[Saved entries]
------------------------------------

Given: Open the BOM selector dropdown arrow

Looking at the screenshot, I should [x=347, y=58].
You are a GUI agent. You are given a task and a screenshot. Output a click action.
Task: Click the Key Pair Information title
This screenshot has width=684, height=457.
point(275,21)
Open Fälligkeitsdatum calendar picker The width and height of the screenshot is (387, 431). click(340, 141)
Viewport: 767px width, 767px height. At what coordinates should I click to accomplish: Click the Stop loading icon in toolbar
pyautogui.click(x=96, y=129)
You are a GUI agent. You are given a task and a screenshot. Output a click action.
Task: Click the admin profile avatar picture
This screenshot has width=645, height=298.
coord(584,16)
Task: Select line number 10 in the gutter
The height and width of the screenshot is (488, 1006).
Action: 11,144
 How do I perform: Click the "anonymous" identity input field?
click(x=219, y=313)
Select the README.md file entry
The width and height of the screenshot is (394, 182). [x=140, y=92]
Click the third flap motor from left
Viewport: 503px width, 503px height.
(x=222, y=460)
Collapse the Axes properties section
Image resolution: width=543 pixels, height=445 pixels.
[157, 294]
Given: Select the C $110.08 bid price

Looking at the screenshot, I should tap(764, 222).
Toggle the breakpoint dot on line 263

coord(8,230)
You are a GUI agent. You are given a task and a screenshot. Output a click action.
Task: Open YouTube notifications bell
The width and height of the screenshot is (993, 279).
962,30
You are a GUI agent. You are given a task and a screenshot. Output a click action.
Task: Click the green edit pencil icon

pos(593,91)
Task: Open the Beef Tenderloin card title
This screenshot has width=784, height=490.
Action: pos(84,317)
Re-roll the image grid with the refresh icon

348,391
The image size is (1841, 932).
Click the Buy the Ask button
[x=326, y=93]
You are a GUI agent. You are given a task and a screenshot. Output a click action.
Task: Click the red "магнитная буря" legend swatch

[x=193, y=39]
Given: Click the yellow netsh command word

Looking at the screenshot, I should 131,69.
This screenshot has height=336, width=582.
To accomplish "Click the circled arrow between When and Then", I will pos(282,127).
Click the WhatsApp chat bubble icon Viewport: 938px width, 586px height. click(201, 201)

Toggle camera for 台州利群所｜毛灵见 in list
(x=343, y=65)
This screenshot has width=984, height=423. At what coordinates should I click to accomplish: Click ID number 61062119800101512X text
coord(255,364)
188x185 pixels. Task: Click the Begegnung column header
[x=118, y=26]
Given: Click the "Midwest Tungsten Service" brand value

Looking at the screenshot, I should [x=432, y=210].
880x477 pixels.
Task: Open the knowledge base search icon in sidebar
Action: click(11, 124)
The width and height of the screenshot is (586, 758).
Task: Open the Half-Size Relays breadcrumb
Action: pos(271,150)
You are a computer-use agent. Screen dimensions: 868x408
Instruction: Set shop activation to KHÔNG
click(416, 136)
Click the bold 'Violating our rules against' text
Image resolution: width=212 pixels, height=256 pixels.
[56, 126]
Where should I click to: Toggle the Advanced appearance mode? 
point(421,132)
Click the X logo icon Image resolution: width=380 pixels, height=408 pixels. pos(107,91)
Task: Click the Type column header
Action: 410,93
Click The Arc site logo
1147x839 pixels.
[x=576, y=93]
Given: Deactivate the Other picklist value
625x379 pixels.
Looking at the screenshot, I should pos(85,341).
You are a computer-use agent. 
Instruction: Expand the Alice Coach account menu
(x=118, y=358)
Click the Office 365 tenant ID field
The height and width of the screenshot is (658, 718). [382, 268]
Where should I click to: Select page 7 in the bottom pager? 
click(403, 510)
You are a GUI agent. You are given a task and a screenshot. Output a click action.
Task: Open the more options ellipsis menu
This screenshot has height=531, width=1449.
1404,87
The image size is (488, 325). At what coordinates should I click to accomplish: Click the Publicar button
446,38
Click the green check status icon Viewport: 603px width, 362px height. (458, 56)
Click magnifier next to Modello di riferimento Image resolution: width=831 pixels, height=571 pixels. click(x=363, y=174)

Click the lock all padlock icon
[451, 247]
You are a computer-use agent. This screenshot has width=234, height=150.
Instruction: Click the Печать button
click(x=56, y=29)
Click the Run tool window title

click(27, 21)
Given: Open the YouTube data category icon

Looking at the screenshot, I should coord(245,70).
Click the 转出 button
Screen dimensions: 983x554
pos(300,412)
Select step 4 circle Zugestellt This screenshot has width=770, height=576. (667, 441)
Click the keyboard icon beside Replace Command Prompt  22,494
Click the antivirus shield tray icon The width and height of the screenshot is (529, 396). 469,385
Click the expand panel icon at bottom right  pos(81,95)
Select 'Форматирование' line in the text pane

------------------------------------

== Task instructions ==
All of the entries above need to be printed again exactly.

== Result of this exercise ==
Given: Open the BOM selector dropdown arrow

Looking at the screenshot, I should [x=347, y=58].
You are a GUI agent. You are given a task and a screenshot. Output a click action.
Task: Click the Key Pair Information title
This screenshot has width=684, height=457.
point(275,21)
Open Fälligkeitsdatum calendar picker The width and height of the screenshot is (387, 431). click(340, 141)
Viewport: 767px width, 767px height. At what coordinates should I click to accomplish: Click the Stop loading icon in toolbar
pyautogui.click(x=96, y=129)
You are a GUI agent. You are given a task and a screenshot. Output a click action.
Task: Click the admin profile avatar picture
This screenshot has width=645, height=298.
coord(584,16)
Task: Select line number 10 in the gutter
The height and width of the screenshot is (488, 1006).
Action: 11,144
 How do I perform: Click the "anonymous" identity input field?
click(x=219, y=313)
Select the README.md file entry
The width and height of the screenshot is (394, 182). [x=140, y=92]
Click the third flap motor from left
Viewport: 503px width, 503px height.
(x=222, y=460)
Collapse the Axes properties section
Image resolution: width=543 pixels, height=445 pixels.
[157, 294]
Given: Select the C $110.08 bid price

Looking at the screenshot, I should tap(764, 222).
Toggle the breakpoint dot on line 263

coord(8,230)
You are a GUI agent. You are given a task and a screenshot. Output a click action.
Task: Open YouTube notifications bell
The width and height of the screenshot is (993, 279).
962,30
You are a GUI agent. You are given a task and a screenshot. Output a click action.
Task: Click the green edit pencil icon

pos(593,91)
Task: Open the Beef Tenderloin card title
This screenshot has width=784, height=490.
Action: pos(84,317)
Re-roll the image grid with the refresh icon

348,391
The image size is (1841, 932).
Click the Buy the Ask button
[x=326, y=93]
You are a GUI agent. You are given a task and a screenshot. Output a click action.
Task: Click the red "магнитная буря" legend swatch

[x=193, y=39]
Given: Click the yellow netsh command word

Looking at the screenshot, I should 131,69.
This screenshot has height=336, width=582.
To accomplish "Click the circled arrow between When and Then", I will pos(282,127).
Click the WhatsApp chat bubble icon Viewport: 938px width, 586px height. click(201, 201)

Toggle camera for 台州利群所｜毛灵见 in list
(x=343, y=65)
This screenshot has width=984, height=423. At what coordinates should I click to accomplish: Click ID number 61062119800101512X text
coord(255,364)
188x185 pixels. Task: Click the Begegnung column header
[x=118, y=26]
Given: Click the "Midwest Tungsten Service" brand value

Looking at the screenshot, I should [x=432, y=210].
880x477 pixels.
Task: Open the knowledge base search icon in sidebar
Action: click(11, 124)
The width and height of the screenshot is (586, 758).
Task: Open the Half-Size Relays breadcrumb
Action: pos(271,150)
You are a computer-use agent. Screen dimensions: 868x408
Instruction: Set shop activation to KHÔNG
click(416, 136)
Click the bold 'Violating our rules against' text
Image resolution: width=212 pixels, height=256 pixels.
[56, 126]
Where should I click to: Toggle the Advanced appearance mode? 
point(421,132)
Click the X logo icon Image resolution: width=380 pixels, height=408 pixels. pos(107,91)
Task: Click the Type column header
Action: 410,93
Click The Arc site logo
1147x839 pixels.
[x=576, y=93]
Given: Deactivate the Other picklist value
625x379 pixels.
Looking at the screenshot, I should pos(85,341).
You are a computer-use agent. 
Instruction: Expand the Alice Coach account menu
(x=118, y=358)
Click the Office 365 tenant ID field
The height and width of the screenshot is (658, 718). [382, 268]
Where should I click to: Select page 7 in the bottom pager? 
click(403, 510)
You are a GUI agent. You are given a task and a screenshot. Output a click action.
Task: Open the more options ellipsis menu
This screenshot has height=531, width=1449.
1404,87
The image size is (488, 325). At what coordinates should I click to accomplish: Click the Publicar button
446,38
Click the green check status icon Viewport: 603px width, 362px height. (458, 56)
Click magnifier next to Modello di riferimento Image resolution: width=831 pixels, height=571 pixels. click(x=363, y=174)

Click the lock all padlock icon
[451, 247]
You are a computer-use agent. This screenshot has width=234, height=150.
Instruction: Click the Печать button
click(x=56, y=29)
Click the Run tool window title

click(27, 21)
Given: Open the YouTube data category icon

Looking at the screenshot, I should coord(245,70).
Click the 转出 button
Screen dimensions: 983x554
pos(300,412)
Select step 4 circle Zugestellt This screenshot has width=770, height=576. (667, 441)
Click the keyboard icon beside Replace Command Prompt  22,494
Click the antivirus shield tray icon The width and height of the screenshot is (529, 396). 469,385
Click the expand panel icon at bottom right  pos(81,95)
Select 'Форматирование' line in the text pane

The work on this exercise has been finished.